WHAT IS NEEDED:
This exercise calls for a copy of every line in the listing below that carries the word "computer".

SUPPLIED INFORMATION:
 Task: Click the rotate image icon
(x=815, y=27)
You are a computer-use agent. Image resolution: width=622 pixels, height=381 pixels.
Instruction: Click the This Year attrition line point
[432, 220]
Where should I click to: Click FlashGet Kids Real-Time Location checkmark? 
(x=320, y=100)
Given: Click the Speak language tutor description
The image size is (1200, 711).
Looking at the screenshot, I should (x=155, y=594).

--

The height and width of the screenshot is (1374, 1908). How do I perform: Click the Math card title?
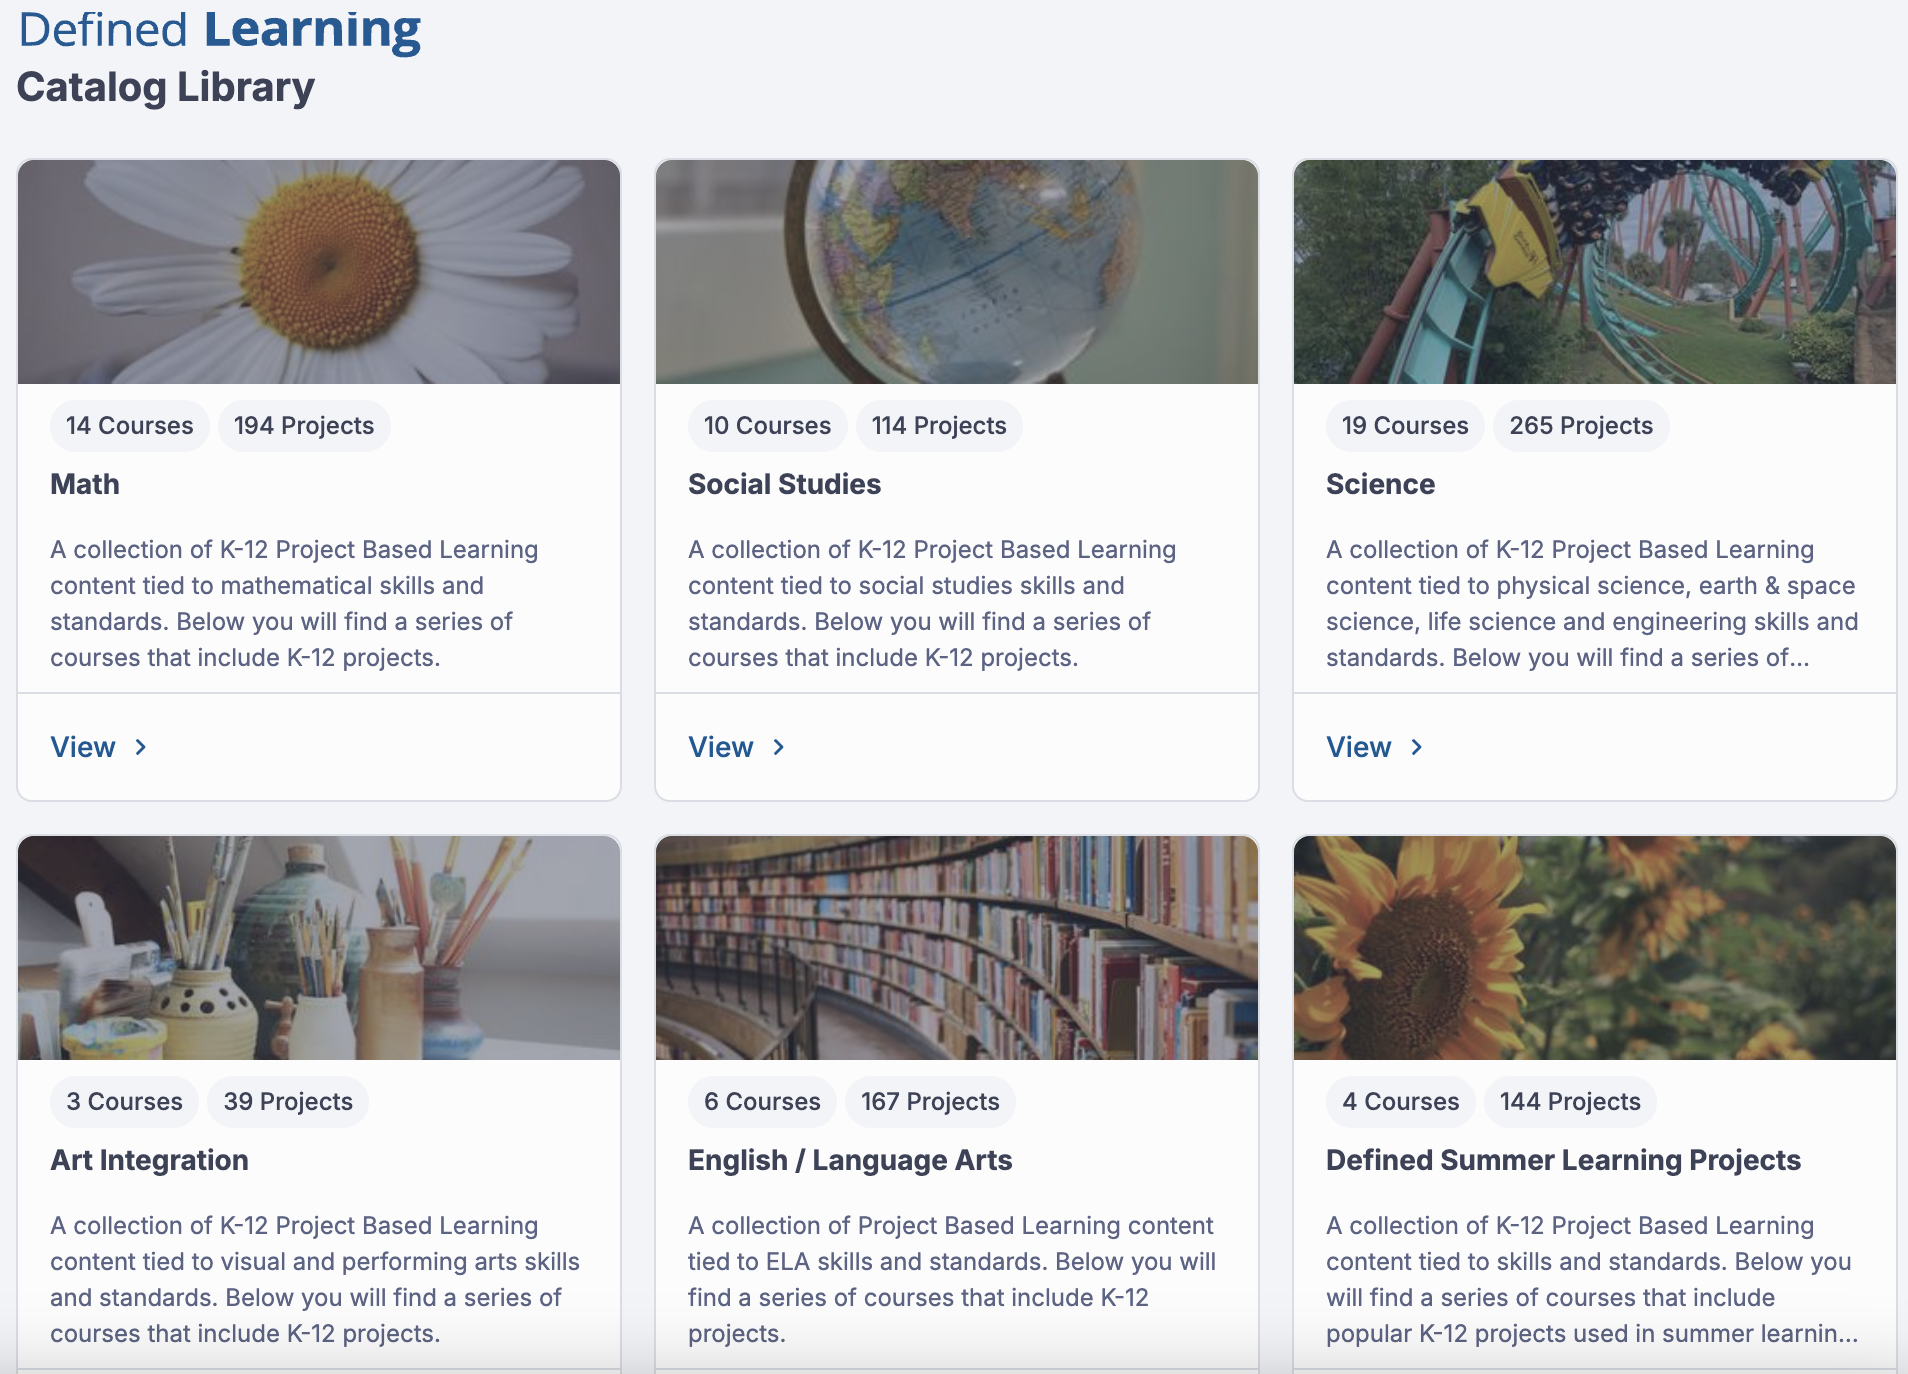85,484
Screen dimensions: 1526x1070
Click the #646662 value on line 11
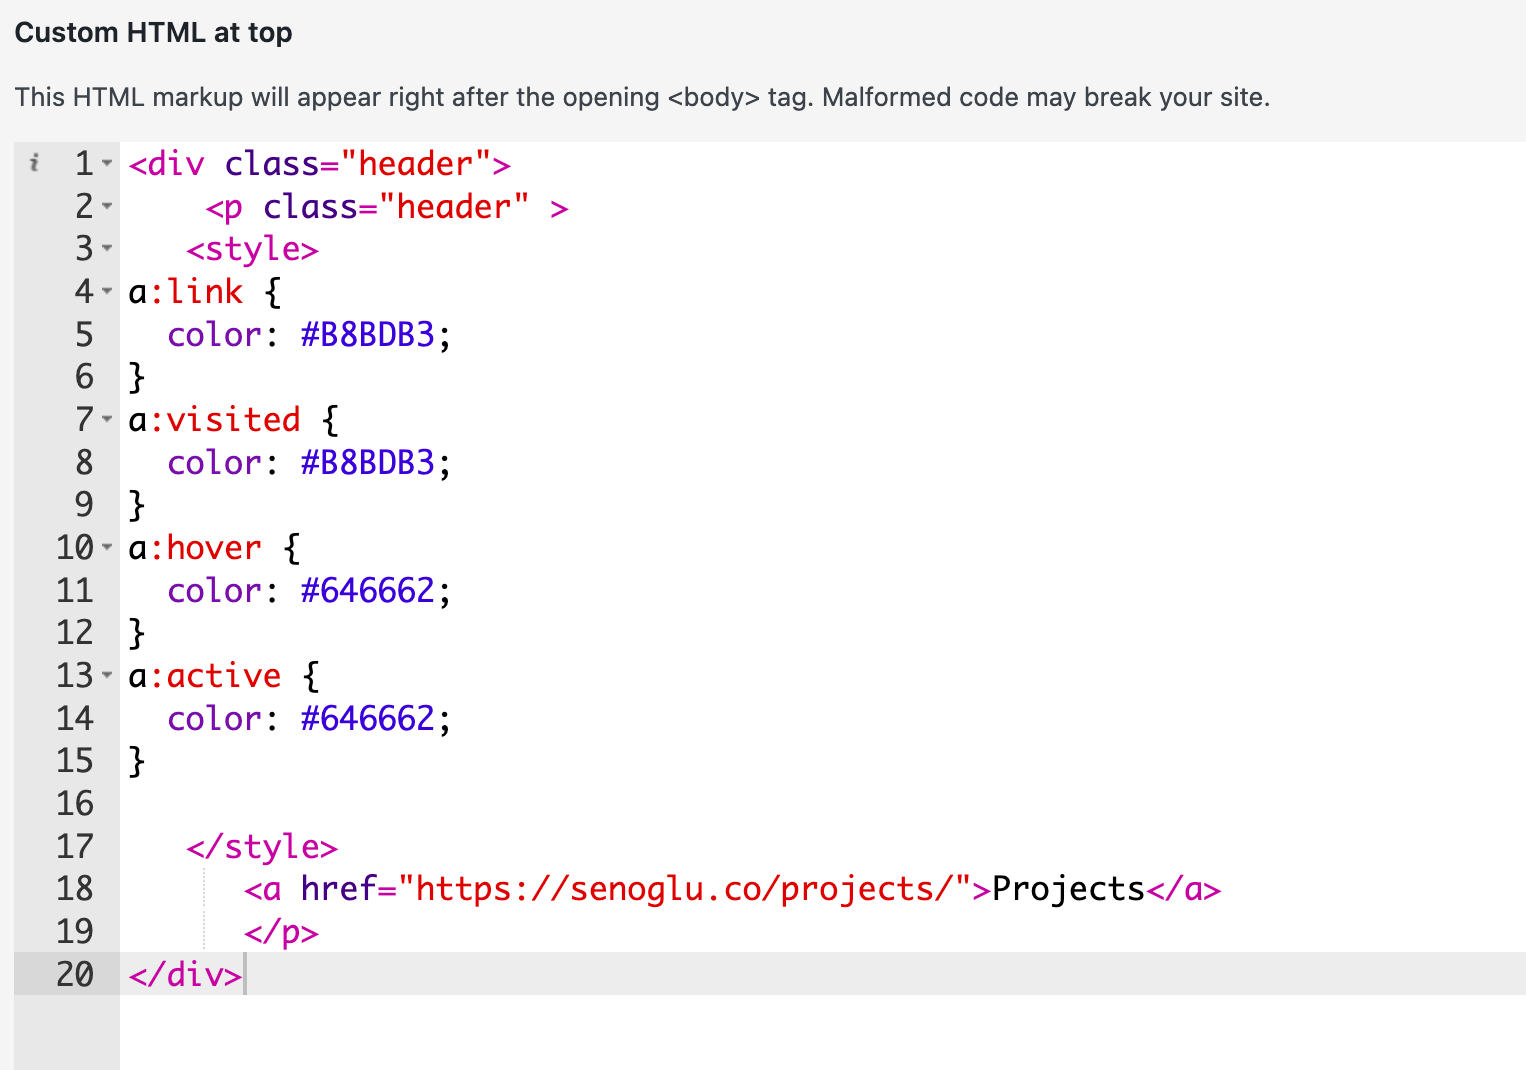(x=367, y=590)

--

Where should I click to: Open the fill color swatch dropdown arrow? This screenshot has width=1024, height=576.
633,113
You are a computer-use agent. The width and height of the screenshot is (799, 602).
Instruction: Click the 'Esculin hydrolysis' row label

ANSWER SECTION:
You are a computer-use agent. Image resolution: width=622 pixels, height=381 pixels.
You are a computer-use agent. The width and height of the screenshot is (799, 602).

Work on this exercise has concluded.